AN IRISH nun who has spent 50 years working among India’s poor has been honoured in Carlow for her lifelong commitment to education. Sr Cyril Mooney (72) from Bray, Co Wicklow, runs a number of programmes in Calcutta, which have involved an estimated 450,000 dispossessed children and adults.
She is one of the few foreigners to have received one of India’s highest honours – the Padma Shree – for her service to the country’s poor.
The Friends of Calcutta group organised a This is Your Life tribute last Saturday night. It was attended by more than 200 people, including the Indian ambassador, PS Raghavan, who paid tribute to Sr Mooney’s lifelong dedication to India. Sr Mooney thanked those in Ireland who had been supporting her work from afar for so long.
Friends of Calcutta co-founder Mike Hopkins told the gathering that Sr Cyril was “one in a billion.”
An appearance on Gay Byrne’s radio show in 1983 first brought her campaign to public attention; she is still receiving donations from people who heard that programme.
The nun was aged 20 when she moved to India. She became principal of a Loreto school and encouraged its pupils to engage in outreach work. Girls in the school started teaching regular classes for street children who had dropped out of education. Every child in her school must do this work with street children.

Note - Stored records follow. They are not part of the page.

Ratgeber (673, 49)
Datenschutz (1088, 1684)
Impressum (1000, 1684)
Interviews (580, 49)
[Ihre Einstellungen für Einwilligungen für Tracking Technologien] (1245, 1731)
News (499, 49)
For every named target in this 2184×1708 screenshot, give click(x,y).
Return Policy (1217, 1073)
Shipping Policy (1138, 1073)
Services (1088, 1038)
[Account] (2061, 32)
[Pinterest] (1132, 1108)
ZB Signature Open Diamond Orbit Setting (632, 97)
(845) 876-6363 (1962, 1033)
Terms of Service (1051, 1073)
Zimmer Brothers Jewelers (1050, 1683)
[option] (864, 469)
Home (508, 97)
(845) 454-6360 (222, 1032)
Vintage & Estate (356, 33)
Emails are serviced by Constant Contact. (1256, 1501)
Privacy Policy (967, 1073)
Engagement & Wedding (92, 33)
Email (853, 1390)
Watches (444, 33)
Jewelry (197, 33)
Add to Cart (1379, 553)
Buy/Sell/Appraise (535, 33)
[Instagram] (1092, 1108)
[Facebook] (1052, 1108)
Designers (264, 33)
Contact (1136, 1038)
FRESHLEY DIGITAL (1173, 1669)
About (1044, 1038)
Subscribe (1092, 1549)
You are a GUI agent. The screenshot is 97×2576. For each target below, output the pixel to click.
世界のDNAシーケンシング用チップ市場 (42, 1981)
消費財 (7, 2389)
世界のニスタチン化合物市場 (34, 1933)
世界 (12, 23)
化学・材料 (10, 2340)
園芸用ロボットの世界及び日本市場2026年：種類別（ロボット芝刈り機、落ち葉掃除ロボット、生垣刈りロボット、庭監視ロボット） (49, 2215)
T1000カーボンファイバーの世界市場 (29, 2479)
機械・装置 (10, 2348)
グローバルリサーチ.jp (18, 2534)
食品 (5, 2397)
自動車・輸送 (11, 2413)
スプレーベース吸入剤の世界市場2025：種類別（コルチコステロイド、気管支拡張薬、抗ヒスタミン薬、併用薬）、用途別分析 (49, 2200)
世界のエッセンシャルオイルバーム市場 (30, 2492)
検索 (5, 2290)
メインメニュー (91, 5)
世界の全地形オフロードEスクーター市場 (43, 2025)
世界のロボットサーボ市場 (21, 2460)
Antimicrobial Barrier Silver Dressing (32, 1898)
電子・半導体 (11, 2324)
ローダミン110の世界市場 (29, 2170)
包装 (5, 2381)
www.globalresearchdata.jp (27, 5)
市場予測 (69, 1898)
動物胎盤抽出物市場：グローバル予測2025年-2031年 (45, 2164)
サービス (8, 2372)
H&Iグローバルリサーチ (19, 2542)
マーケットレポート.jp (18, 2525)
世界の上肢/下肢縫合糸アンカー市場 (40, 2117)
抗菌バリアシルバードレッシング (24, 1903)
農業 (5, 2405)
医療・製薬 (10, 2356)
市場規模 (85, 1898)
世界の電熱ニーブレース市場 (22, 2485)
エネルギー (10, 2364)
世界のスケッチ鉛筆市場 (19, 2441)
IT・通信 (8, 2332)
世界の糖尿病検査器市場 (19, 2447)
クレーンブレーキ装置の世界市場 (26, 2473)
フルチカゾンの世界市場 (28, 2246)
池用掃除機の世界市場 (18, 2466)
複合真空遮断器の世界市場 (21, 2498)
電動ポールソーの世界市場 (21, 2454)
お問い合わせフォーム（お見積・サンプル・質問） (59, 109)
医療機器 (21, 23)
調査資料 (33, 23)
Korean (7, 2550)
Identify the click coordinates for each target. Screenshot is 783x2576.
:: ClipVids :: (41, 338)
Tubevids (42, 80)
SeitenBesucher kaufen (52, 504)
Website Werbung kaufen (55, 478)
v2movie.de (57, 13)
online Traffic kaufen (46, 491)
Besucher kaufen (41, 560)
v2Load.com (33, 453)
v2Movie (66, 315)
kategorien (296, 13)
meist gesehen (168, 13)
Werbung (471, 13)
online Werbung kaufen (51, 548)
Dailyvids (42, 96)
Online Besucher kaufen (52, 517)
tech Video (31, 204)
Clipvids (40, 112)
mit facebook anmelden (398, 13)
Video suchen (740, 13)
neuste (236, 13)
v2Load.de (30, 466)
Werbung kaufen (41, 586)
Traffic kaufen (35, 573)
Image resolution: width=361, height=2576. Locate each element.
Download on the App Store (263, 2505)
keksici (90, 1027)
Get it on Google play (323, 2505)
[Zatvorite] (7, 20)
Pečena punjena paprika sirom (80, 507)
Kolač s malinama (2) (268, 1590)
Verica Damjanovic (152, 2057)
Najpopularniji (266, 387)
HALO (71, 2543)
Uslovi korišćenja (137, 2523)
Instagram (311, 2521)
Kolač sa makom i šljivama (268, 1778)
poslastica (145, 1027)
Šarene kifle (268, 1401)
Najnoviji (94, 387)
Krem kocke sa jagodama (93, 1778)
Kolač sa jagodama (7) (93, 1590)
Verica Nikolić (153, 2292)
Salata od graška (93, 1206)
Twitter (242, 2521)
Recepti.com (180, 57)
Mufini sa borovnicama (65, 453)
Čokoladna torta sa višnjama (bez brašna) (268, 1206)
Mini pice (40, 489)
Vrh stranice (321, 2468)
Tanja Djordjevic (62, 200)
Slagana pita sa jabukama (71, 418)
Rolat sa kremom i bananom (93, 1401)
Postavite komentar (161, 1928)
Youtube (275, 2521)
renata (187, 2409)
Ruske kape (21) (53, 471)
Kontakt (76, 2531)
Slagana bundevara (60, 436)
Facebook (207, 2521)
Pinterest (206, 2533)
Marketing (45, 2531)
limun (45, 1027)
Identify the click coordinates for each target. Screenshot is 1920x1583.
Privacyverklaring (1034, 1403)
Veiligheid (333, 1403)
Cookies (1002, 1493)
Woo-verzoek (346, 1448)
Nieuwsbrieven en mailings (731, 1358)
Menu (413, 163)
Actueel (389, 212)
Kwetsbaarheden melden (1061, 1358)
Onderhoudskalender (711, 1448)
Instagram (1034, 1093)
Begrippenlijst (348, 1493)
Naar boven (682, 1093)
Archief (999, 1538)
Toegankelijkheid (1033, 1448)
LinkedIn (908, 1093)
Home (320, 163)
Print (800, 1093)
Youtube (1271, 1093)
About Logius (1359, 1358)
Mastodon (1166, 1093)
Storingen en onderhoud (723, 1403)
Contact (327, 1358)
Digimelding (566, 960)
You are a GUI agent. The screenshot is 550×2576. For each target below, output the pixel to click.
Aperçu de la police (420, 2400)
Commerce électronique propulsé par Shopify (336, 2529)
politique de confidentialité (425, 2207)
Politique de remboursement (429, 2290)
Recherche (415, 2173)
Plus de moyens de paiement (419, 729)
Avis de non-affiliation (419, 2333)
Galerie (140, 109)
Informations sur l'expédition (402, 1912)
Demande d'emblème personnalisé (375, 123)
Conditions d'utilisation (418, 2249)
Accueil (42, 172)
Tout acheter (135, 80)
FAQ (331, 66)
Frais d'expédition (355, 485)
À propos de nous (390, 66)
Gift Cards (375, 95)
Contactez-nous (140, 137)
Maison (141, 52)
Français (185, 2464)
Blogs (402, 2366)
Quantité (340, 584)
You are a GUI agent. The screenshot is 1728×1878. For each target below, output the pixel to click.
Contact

“It is a compulsory programme like maths or any other programme,” she said. “We teach compassion, with hands-on experience, like we teach computers.”
Sr Mooney has also created a system whereby street children who are at risk of abuse at night can sleep at Calcutta’s five Loreto schools. Her Rainbow programme provides shelter, care and education to about 1,000 street girls.
The nun also runs “barefoot” schooling for children in the deep slums who are more difficult to reach.
Informal teachers – paid 1,800 rupees (about €26) a month – instruct classes of up to 50 children “under a tree or on the corner of a veranda or anywhere they can find a bit of space”, she said.
Sr Mooney, who returns to India today, said her dream was that every child, by the age of five, had enough to eat and a proper school to go to.